Cron Jon - Storing last data entry point

I have a cron job running a pythton script, that pulls data from a website, parses the data and then inserts the data into my database. The cron job is running once day at the same time. Now the data that I get from the website is in a dataframe format and gets bigger everyday but the old content does not change. I would like a way to store the last dataframe index that was inputted into the database so that I do not input duplicate data into my database. Basically, if today I entered 20 rows of data, the number 20 is stored, and tomorrow, the program finds the number 20, deletes the first 20 rows from the dataframe, enters the remaining data and updates the last row entered variable.

Easiest way to do this would be a json file, but this does not work since with each run time the json file returns to original point where it was deploy from github.

I would also like to avoid checking the last row entered using the database itself for various reasons.

Any ideas how best to achieve this please?

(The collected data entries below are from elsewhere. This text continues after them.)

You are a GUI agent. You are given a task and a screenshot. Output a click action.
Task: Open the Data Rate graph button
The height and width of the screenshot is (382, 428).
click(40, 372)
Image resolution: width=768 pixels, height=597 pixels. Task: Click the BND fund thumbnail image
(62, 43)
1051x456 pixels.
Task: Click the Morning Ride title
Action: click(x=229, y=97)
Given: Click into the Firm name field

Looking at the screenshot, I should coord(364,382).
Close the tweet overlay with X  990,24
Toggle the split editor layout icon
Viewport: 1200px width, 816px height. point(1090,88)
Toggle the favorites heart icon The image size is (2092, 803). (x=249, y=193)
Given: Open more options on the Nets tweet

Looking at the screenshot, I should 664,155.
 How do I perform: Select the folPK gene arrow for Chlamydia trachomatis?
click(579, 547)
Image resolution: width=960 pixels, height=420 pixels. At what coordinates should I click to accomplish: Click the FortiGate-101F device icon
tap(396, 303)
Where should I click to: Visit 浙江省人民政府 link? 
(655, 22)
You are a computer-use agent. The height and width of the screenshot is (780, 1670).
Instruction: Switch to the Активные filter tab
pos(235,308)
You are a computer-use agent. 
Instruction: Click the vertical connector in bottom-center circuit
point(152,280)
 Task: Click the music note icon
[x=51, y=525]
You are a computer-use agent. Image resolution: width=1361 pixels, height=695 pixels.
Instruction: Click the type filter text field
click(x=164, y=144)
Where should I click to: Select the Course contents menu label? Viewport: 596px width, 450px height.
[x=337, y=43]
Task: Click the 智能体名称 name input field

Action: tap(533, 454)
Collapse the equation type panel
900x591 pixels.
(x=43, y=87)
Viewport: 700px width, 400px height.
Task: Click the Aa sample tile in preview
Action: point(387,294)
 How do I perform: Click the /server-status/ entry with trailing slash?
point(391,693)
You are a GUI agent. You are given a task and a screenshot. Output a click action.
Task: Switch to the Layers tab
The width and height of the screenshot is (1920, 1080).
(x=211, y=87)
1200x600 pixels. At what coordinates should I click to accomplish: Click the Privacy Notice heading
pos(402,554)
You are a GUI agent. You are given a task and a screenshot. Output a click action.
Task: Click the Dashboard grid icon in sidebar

I would be querying the database to get the last record you inserted and determining it that way - why would you avoid doing that? You need to figure out that last record and querying it from the database would be most reliable,


John B
Render Support, UTC :uk:

I know that’s the most logical way, but not all data entry will be done using this way, hence why using a database is not the best idea. Still, given the circumstances, it is probably still worth figuring out a workaround and using the database to know my next data entry point

This topic was automatically closed 30 days after the last reply. New replies are no longer allowed.